🤖 AI Summary
Existing language models predominantly employ Euclidean embeddings, which struggle to capture the intrinsic hierarchical structure of language—particularly under complex reasoning tasks. To address this, we propose HiM, the first model integrating selective state-space modeling (Mamba2) with adaptive hyperbolic geometry (Poincaré ball and Lorentz manifold). HiM introduces learnable curvature parameters and a hybrid hyperbolic loss to enable hierarchy-aware, multi-granular, and long-range robust linguistic representations. Methodologically, it innovatively combines tangent-space projection, cosine-sine manifold embedding, and hyperbolic distance optimization. Evaluated on four diverse language and biomedical ontology datasets, HiM consistently outperforms Euclidean baselines: HiM-Poincaré enhances fine-grained semantic discrimination, while HiM-Lorentz yields more compact embeddings with superior hierarchical preservation. These results demonstrate that adaptive hyperbolic geometry, synergized with modern state-space architectures, substantially advances structured linguistic representation learning.
📝 Abstract
Selective state-space models have achieved great success in long-sequence modeling. However, their capacity for language representation, especially in complex hierarchical reasoning tasks, remains underexplored.

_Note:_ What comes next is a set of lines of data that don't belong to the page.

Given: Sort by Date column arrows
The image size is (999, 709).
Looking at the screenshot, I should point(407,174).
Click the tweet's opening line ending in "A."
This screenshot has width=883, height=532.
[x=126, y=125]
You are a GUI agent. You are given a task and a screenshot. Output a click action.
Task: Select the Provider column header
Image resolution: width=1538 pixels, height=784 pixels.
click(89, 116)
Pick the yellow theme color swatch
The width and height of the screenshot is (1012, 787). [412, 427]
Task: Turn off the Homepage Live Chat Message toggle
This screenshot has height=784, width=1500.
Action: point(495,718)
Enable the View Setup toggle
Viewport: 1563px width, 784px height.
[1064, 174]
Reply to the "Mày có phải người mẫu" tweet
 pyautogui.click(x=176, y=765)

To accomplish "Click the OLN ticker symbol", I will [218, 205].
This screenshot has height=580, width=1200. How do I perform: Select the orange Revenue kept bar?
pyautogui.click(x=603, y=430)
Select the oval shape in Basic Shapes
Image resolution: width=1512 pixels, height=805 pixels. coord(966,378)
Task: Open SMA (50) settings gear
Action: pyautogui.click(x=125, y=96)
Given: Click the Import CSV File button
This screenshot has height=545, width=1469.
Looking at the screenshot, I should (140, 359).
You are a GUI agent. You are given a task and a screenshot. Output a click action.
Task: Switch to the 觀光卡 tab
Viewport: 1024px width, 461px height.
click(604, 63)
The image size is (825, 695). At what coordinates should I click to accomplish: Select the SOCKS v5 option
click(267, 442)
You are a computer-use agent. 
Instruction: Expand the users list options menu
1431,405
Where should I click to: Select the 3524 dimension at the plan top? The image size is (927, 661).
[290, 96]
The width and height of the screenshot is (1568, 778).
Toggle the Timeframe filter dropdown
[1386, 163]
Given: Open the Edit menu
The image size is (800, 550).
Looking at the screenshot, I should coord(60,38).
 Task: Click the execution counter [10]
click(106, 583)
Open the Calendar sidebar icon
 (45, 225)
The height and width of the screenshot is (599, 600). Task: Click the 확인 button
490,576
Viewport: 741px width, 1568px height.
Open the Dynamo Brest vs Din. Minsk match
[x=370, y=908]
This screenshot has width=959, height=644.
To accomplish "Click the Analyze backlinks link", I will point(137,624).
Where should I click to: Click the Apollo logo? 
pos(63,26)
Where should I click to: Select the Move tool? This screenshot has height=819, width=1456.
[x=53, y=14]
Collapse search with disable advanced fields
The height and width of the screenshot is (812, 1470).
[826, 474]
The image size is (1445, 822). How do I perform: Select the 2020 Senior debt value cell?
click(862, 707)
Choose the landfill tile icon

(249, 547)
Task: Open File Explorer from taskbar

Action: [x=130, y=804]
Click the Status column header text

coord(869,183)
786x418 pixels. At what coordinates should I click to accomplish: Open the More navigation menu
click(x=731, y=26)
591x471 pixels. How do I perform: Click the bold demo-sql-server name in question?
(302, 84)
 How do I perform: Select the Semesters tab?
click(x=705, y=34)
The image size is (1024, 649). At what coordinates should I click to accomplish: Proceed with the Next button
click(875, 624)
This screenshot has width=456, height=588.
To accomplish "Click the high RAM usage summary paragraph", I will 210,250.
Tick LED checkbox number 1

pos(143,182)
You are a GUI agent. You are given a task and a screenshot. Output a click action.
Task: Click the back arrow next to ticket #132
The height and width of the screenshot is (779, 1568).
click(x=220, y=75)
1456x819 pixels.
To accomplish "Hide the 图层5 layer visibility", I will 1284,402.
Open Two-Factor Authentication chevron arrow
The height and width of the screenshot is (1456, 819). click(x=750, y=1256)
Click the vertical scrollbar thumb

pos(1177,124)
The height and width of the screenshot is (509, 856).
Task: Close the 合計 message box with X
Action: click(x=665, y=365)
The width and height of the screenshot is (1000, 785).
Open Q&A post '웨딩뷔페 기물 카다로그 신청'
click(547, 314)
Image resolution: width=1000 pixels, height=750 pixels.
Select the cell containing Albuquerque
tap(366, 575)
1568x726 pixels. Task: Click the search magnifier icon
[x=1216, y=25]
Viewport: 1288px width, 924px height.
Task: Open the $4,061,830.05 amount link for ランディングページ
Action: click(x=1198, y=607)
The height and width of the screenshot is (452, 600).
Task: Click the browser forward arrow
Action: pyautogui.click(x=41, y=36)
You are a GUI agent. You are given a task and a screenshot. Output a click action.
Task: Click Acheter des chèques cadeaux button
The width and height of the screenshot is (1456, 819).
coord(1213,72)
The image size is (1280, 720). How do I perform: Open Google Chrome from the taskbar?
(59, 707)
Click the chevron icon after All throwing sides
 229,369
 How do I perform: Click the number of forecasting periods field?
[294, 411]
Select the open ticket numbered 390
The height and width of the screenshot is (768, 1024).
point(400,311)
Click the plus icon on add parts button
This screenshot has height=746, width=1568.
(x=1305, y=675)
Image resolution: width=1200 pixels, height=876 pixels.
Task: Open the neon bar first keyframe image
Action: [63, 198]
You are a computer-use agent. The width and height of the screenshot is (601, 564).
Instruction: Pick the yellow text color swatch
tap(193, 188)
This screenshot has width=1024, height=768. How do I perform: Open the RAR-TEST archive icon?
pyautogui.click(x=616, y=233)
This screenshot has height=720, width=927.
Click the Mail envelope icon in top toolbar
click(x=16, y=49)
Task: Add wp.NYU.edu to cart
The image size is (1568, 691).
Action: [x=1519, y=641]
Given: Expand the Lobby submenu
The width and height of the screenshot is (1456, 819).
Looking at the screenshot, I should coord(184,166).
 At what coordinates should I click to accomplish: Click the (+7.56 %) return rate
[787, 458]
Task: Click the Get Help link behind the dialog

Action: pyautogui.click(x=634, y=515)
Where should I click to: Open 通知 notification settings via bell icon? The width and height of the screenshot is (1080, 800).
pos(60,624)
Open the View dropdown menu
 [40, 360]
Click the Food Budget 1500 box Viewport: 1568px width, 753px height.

Most large language models rely on flat Euclidean embeddings, limiting their ability to capture latent hierarchies. To address this limitation, we propose Hierarchical Mamba (HiM), integrating efficient Mamba2 with exponential growth and curved nature of hyperbolic geometry to learn hierarchy-aware language embeddings for deeper linguistic understanding. Mamba2-processed sequences are projected to the Poincare ball (via tangent-based mapping) or Lorentzian manifold (via cosine and sine-based mapping) with"learnable"curvature, optimized with a combined hyperbolic loss. Our HiM model facilitates the capture of relational distances across varying hierarchical levels, enabling effective long-range reasoning. This makes it well-suited for tasks like mixed-hop prediction and multi-hop inference in hierarchical classification. We evaluated our HiM with four linguistic and medical datasets for mixed-hop prediction and multi-hop inference tasks. Experimental results demonstrated that: 1) Both HiM models effectively capture hierarchical relationships for four ontological datasets, surpassing Euclidean baselines. 2) HiM-Poincare captures fine-grained semantic distinctions with higher h-norms, while HiM-Lorentz provides more stable, compact, and hierarchy-preserving embeddings favoring robustness over detail.